=== Supplied records ===

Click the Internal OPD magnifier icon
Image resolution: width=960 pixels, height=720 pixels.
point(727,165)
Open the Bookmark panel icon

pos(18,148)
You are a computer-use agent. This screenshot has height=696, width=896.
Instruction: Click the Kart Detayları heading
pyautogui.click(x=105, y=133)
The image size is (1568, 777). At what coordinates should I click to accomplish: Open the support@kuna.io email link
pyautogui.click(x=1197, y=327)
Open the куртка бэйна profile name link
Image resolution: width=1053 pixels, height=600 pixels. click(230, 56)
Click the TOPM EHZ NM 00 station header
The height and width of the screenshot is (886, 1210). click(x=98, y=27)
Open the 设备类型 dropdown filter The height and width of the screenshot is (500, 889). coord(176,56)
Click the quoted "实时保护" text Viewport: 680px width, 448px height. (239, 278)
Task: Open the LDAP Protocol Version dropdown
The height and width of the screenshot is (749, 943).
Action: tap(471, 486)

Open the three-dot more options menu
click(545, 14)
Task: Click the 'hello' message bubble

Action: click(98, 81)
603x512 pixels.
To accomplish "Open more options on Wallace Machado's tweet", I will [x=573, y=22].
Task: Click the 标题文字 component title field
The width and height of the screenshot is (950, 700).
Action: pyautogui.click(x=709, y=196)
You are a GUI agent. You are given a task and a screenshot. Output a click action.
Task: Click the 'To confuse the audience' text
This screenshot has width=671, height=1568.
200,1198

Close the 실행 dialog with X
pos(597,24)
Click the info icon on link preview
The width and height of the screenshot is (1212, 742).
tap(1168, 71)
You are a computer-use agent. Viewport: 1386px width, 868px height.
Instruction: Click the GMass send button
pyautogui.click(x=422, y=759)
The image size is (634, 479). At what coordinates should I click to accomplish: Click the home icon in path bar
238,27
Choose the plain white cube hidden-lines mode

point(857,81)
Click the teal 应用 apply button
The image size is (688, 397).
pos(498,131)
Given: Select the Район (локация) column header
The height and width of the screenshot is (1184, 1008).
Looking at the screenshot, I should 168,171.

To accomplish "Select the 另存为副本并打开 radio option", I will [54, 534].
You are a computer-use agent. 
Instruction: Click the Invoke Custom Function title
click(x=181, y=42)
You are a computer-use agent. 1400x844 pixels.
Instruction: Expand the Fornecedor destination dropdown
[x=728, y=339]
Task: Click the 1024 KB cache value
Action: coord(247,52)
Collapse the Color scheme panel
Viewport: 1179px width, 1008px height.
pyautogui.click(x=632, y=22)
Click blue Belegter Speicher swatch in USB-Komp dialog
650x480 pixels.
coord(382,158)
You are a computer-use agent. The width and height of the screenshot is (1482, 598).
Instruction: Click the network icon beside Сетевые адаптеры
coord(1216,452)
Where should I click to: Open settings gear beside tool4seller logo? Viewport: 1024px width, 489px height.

===

Task item => Repeat every entry exactly. Nothing may be dropped.

The answer =>
Click the Internal OPD magnifier icon
Image resolution: width=960 pixels, height=720 pixels.
point(727,165)
Open the Bookmark panel icon

pos(18,148)
You are a computer-use agent. This screenshot has height=696, width=896.
Instruction: Click the Kart Detayları heading
pyautogui.click(x=105, y=133)
The image size is (1568, 777). At what coordinates should I click to accomplish: Open the support@kuna.io email link
pyautogui.click(x=1197, y=327)
Open the куртка бэйна profile name link
Image resolution: width=1053 pixels, height=600 pixels. click(230, 56)
Click the TOPM EHZ NM 00 station header
The height and width of the screenshot is (886, 1210). click(x=98, y=27)
Open the 设备类型 dropdown filter The height and width of the screenshot is (500, 889). coord(176,56)
Click the quoted "实时保护" text Viewport: 680px width, 448px height. (239, 278)
Task: Open the LDAP Protocol Version dropdown
The height and width of the screenshot is (749, 943).
Action: tap(471, 486)

Open the three-dot more options menu
click(545, 14)
Task: Click the 'hello' message bubble

Action: click(98, 81)
603x512 pixels.
To accomplish "Open more options on Wallace Machado's tweet", I will [x=573, y=22].
Task: Click the 标题文字 component title field
The width and height of the screenshot is (950, 700).
Action: pyautogui.click(x=709, y=196)
You are a GUI agent. You are given a task and a screenshot. Output a click action.
Task: Click the 'To confuse the audience' text
This screenshot has width=671, height=1568.
200,1198

Close the 실행 dialog with X
pos(597,24)
Click the info icon on link preview
The width and height of the screenshot is (1212, 742).
tap(1168, 71)
You are a computer-use agent. Viewport: 1386px width, 868px height.
Instruction: Click the GMass send button
pyautogui.click(x=422, y=759)
The image size is (634, 479). At what coordinates should I click to accomplish: Click the home icon in path bar
238,27
Choose the plain white cube hidden-lines mode

point(857,81)
Click the teal 应用 apply button
The image size is (688, 397).
pos(498,131)
Given: Select the Район (локация) column header
The height and width of the screenshot is (1184, 1008).
Looking at the screenshot, I should 168,171.

To accomplish "Select the 另存为副本并打开 radio option", I will [54, 534].
You are a computer-use agent. 
Instruction: Click the Invoke Custom Function title
click(x=181, y=42)
You are a computer-use agent. 1400x844 pixels.
Instruction: Expand the Fornecedor destination dropdown
[x=728, y=339]
Task: Click the 1024 KB cache value
Action: coord(247,52)
Collapse the Color scheme panel
Viewport: 1179px width, 1008px height.
pyautogui.click(x=632, y=22)
Click blue Belegter Speicher swatch in USB-Komp dialog
650x480 pixels.
coord(382,158)
You are a computer-use agent. The width and height of the screenshot is (1482, 598).
Instruction: Click the network icon beside Сетевые адаптеры
coord(1216,452)
Where should I click to: Open settings gear beside tool4seller logo? Viewport: 1024px width, 489px height.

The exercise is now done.